Why is the breed of the dog, important in training, you may ask. Let's look at an example of breed traits. You can't say that all Border Collies nip at the heels of moving objects. However, because they have been bred for years to herd livestock, the breed trait of herding (and sometimes nipping heels) can be stronger in some Border Collies and less in others. Guinness is 1/2 Border Collie 1/2 Smooth Coat Collie. Even though she looks straight BC, has lots of drive, intelligence, and energy, she does not nip. Her love for fetch, and her misguided will to fetch until she drops, is part of the BC breed. If you could only see her give the "eye" (another part of her BC charm) to one of the other dogs, they crumble like a house of cards.
What about the Siberian Husky? The Siberian Husky originates from the Siberian Arctic. Their genetic back round comes from the Spitz group. This puts them genetically in a group of Ancient Dog Breeds. There are 14 breeds in this group, and they genetically show the least amount of change from the wolf.
In my opinion, some of the Northern Breeds of dog, retain some of the breed traits of the wolf. I find they have a heighten sense of Prey Instinct, they dig, they have boundless energy that needs to be burned, and they have excellent dog to dog relations. They can be aloof, independent, and highly intelligent.
Now that we know a little about the breed let's talk about how to use that in dog training. Why go against the grain? Why try to teach a Northern Breed dog to not dig, it can be done, but there are paths of less resistance. For example, give your dog a specific area that they are allowed to dig in. Get some old railroad ties and fashion a box in the yard. Encourage your dog to dig in this area alone. If your dog digs in other areas re-direct them to the "allowed" area for digging and praise them for using the correct digging area. The reward of digging and the bonus of praise will naturally bring them to the "allowed" area again and again. Keep it positive during the "re direct", call the dog's name and then walk them over to the digging area and lay on the praise when they dig in the right area.
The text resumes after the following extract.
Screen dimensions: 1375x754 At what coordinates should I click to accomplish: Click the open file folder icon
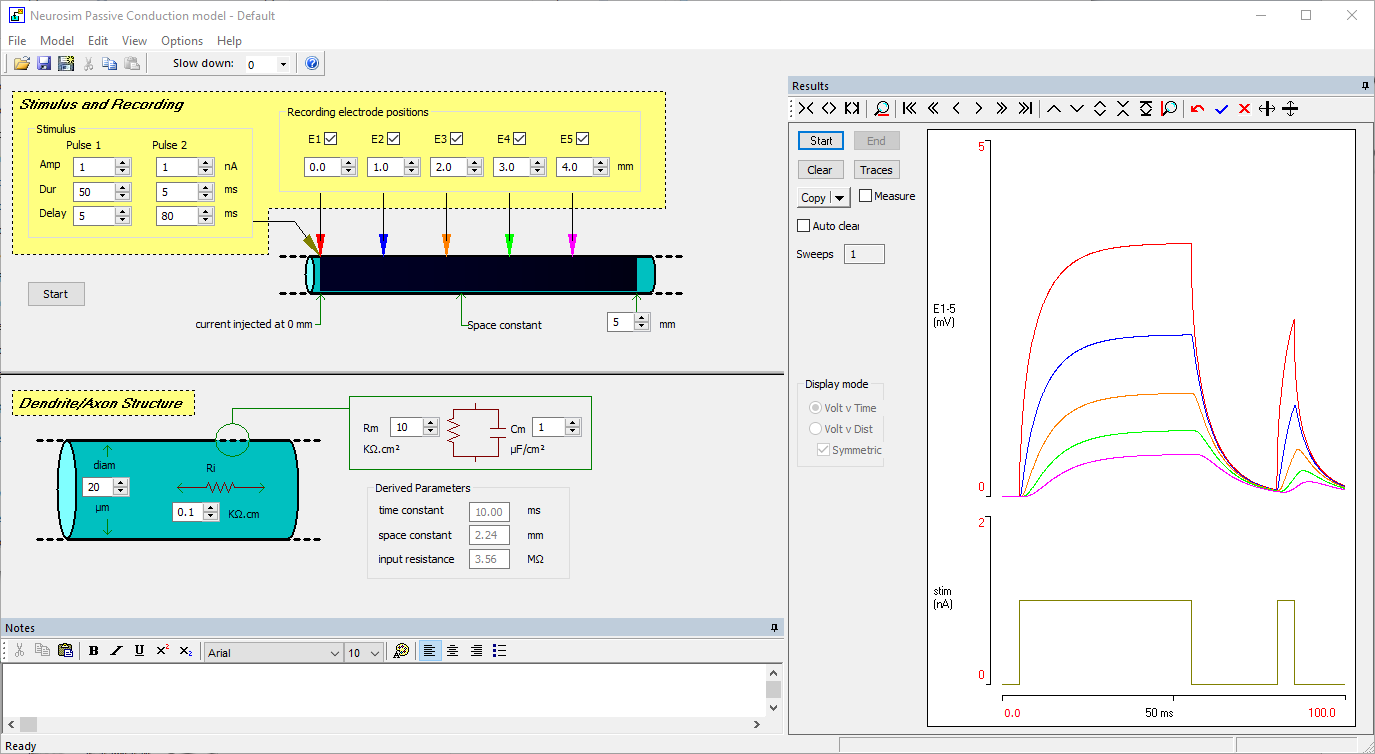click(21, 64)
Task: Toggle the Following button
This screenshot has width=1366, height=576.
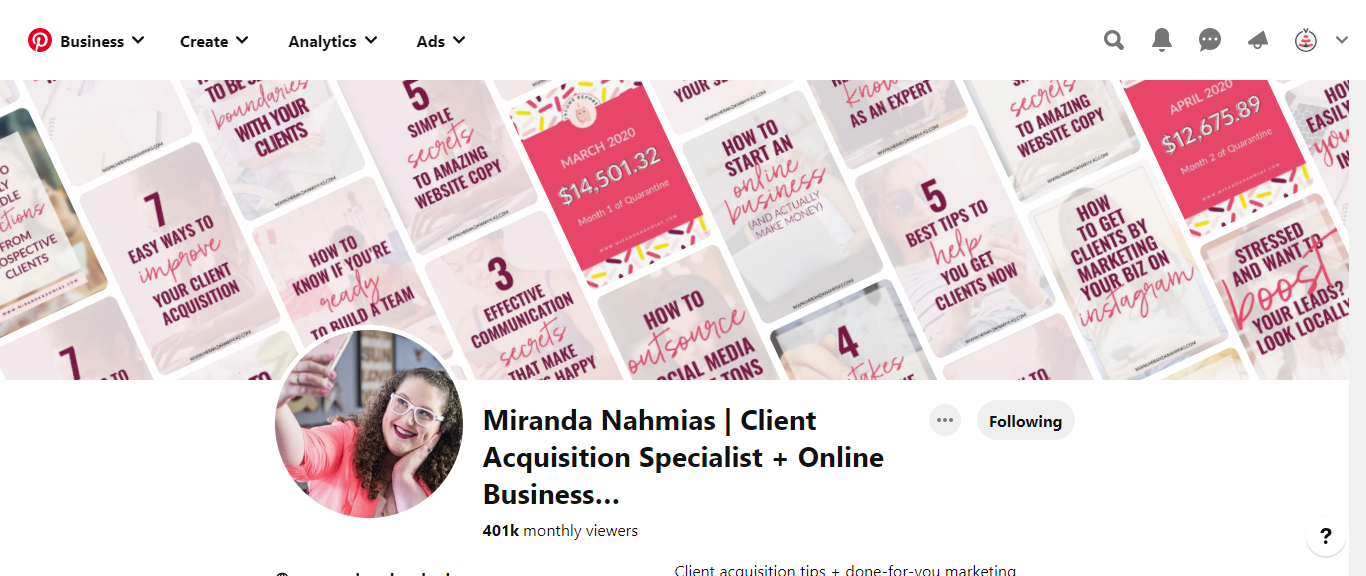Action: [x=1025, y=421]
Let's also look at how much exercise the dog is getting. Sibe's were bred to have stamina to pull sleds. When dogs have too much energy, and not enough outlet for that energy, they use their dog minds, to solve their dog problems, and digging is going to be high on a Sibe's list of things to do. So start giving that dog some more walks, and give him his very own place to dig. Remember, he may be a little stressed from changing homes, so give him some adjustment time as well.